Trones (Cangas del Narcea), Pepe RODRÍGUEZ
Los vecinos de Trones, en Cangas del Narcea, están hartos de los ataques de los lobos, que han acabado con cinco terneros en el último mes. Han sido vistos a menos de cien metros del pueblo, incluso a las siete de la mañana cuando ya despunta el día.
La gota que ha colmado el vaso es la muerte en la madrugada del domingo de dos terneros propiedad de José Miguel Alba Álvarez, de Casa Gregorio. La situación es de tal gravedad, según estos vecinos, que hace días que muchos de ellos sacan los tractores por la noche y van a dormir a los pastizales para tratar de proteger sus vacas y sus xatos del ataque del lobo.
Trones cuenta con 13 ganaderias y suma más de 800 cabezas de ganado. Todo el pueblo está en máxima alerta y sufre estrés y tensión. Alba Álvarez apunta que «esto es un trastorno enorme. Ahora hay que ordeñar a mano a las madres y están bramando todo el día y toda la noche en la cuadra. Además, seguimos teniendo diez terneros fuera, porque es imposible que estén todo el año estabulados, y tenemos mucho miedo». En su opinión, «las indemnizaciones sirven para evitar el mazazo económico, pero nada más.
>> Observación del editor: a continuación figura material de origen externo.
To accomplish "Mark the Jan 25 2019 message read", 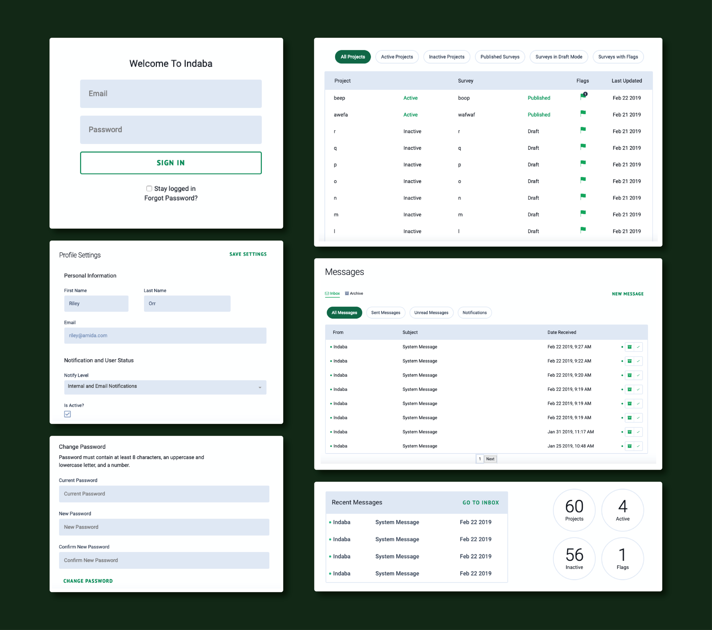I will 638,446.
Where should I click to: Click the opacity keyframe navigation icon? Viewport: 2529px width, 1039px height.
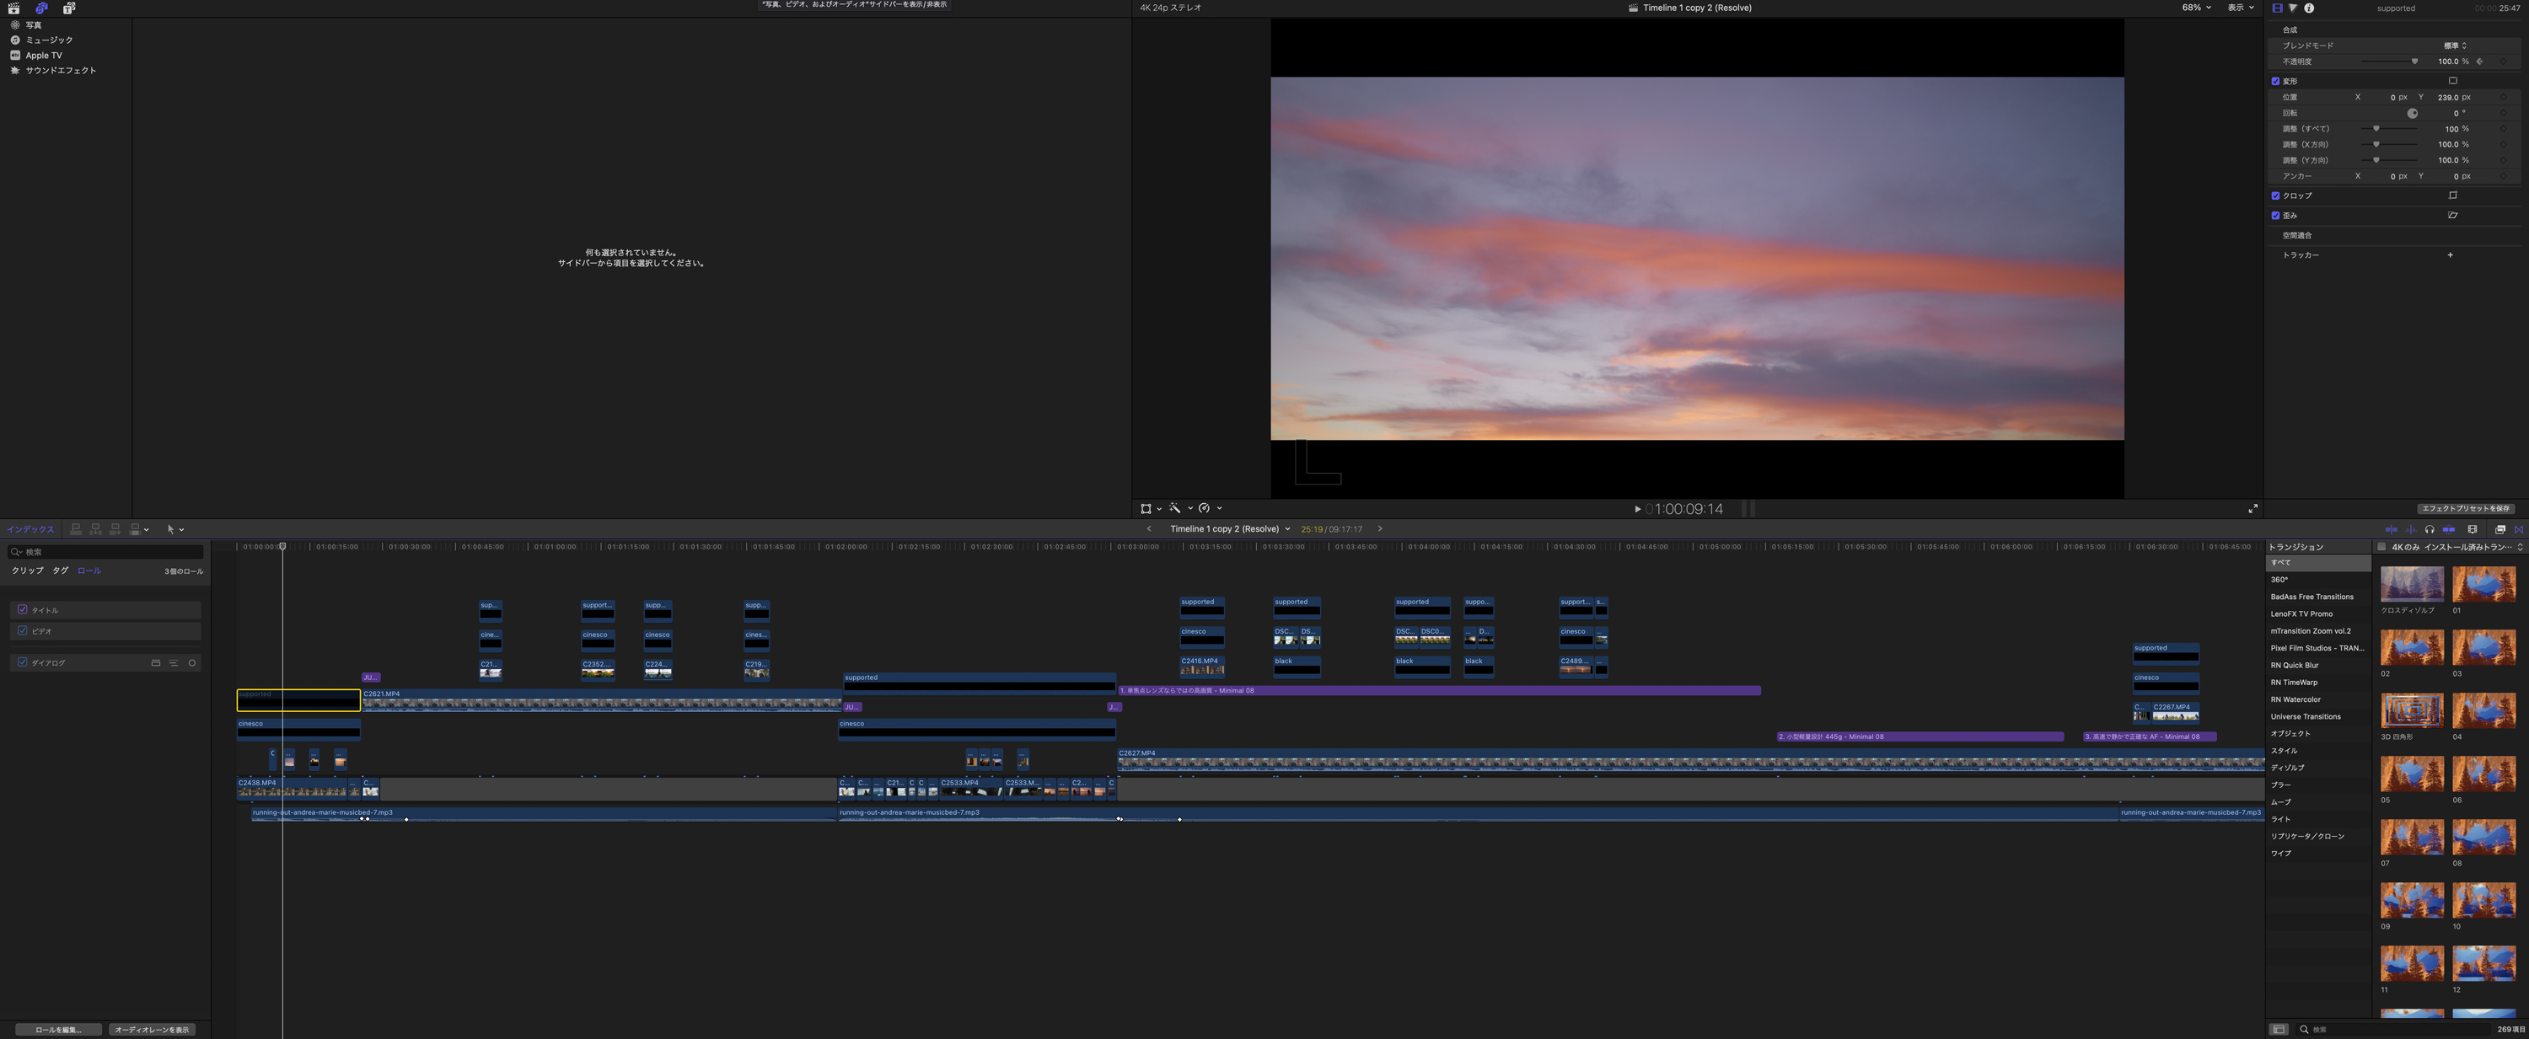tap(2480, 61)
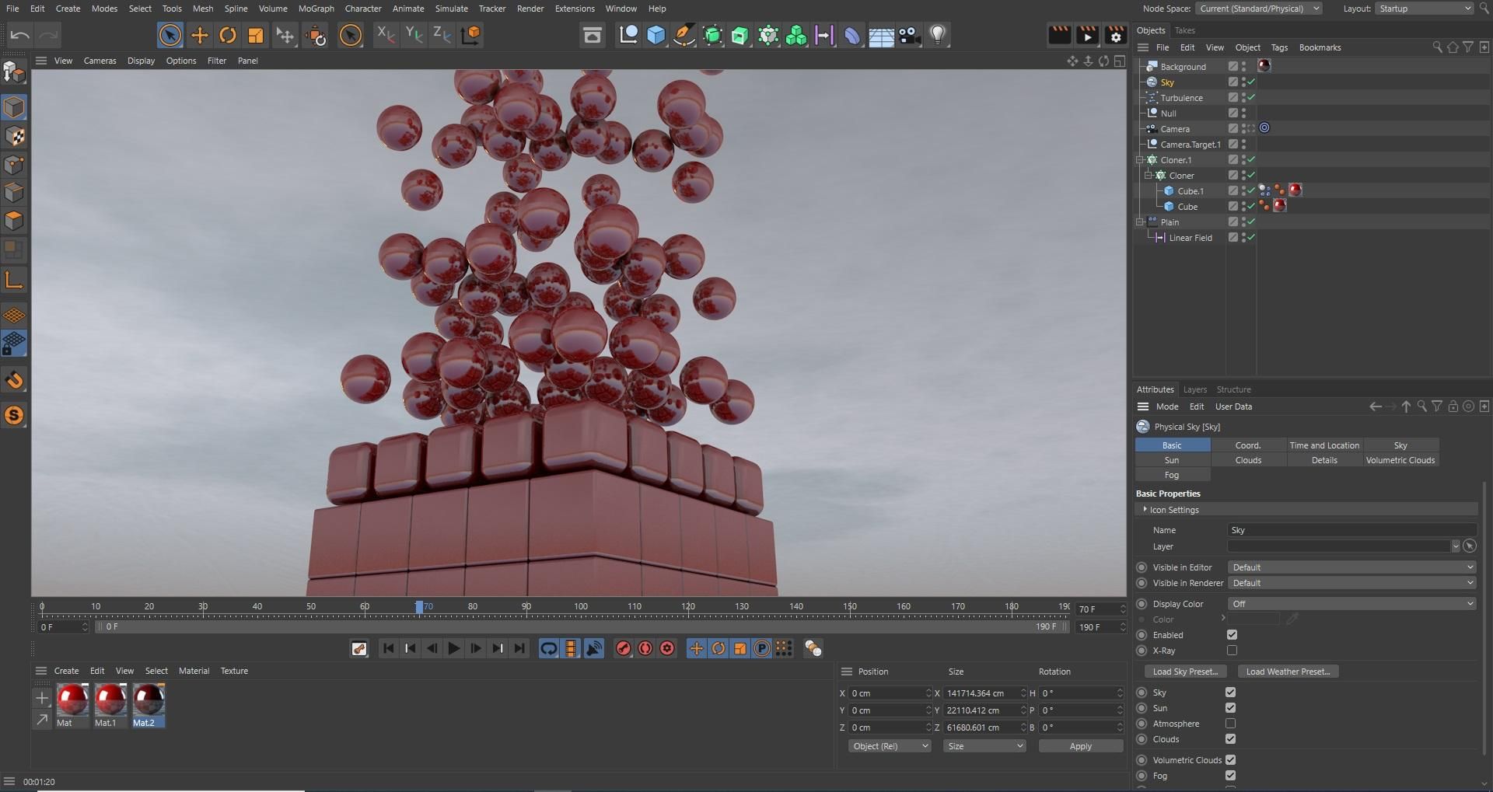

Preguntes a quien preguntes te dirá lo mismo: no queremos indemnizaciones, nosotros queremos trabajar y que nos quiten el lobo de encima».
José Antonio Fernández Arbas es de casa Caleyo y tiene en su cuadra a un ternero que pudo escapar de un ataque, aunque conserva en su pata trasera izquierda las huellas de la agresión. «Escapó de la boca del lobo, como quien dice», aclara el ganadero, que tiene muy claro que «no hay nada que se pueda hacer cuando atacan manadas tan grandes y poderosas. Da igual que haya perros allí, el otro día mismo se llevaron un mastín, incluso vienen a buscar perros a la vera de las casas. No hay quien les haga frente y la solución no pasa por tener perros con las vacas porque, en estos casos, de poco valen».
Todos los vecinos se asustaron mucho cuando vieron que los lobos mataban a un burro a unos 300 metros del pueblo. «Cada vez están más cerca y cada vez atacan con más violencia», tercia Fernando Barrero Blanco, de casa Barreiro, que recalca que «estamos preocupadísimos, esto no es vida, no hay dinero que pague dormir en el tractor como hacen muchos vecinos. Ya cuesta vivir del ganado en condiciones normales como para hacerlo con la amenaza permanente del lobo».
Atilano García Álvarez, de casa Chuisín, cuenta como el martes «vinieron las vacas espantadas, alertadas por algo. Ya no sabemos si es que detectan a los lobos o sólo tienen miedo y, a la mínima, se ponen alerta. Nos cuesta mucho trabajo entrar a los praos porque los toros están a la defensiva, muy agresivos y estresados, y cualquier día van a llevar por delante a algún paisano».
Amparo Álvarez Menéndez, de casa Cabral, pide «que se haga una batida o lo que sea, pero que nos quiten a los lobos de aquí, que los lobos no pagan impuestos. Y a la gente de los despachos y los ecologistas les decimos que los lleven para su casa y los críen con ellos a ver si así les resultan tan interesantes. Nosotros no estamos en contra del lobo, conste, sólo de que nos devoren nuestra forma de ganarnos la vida».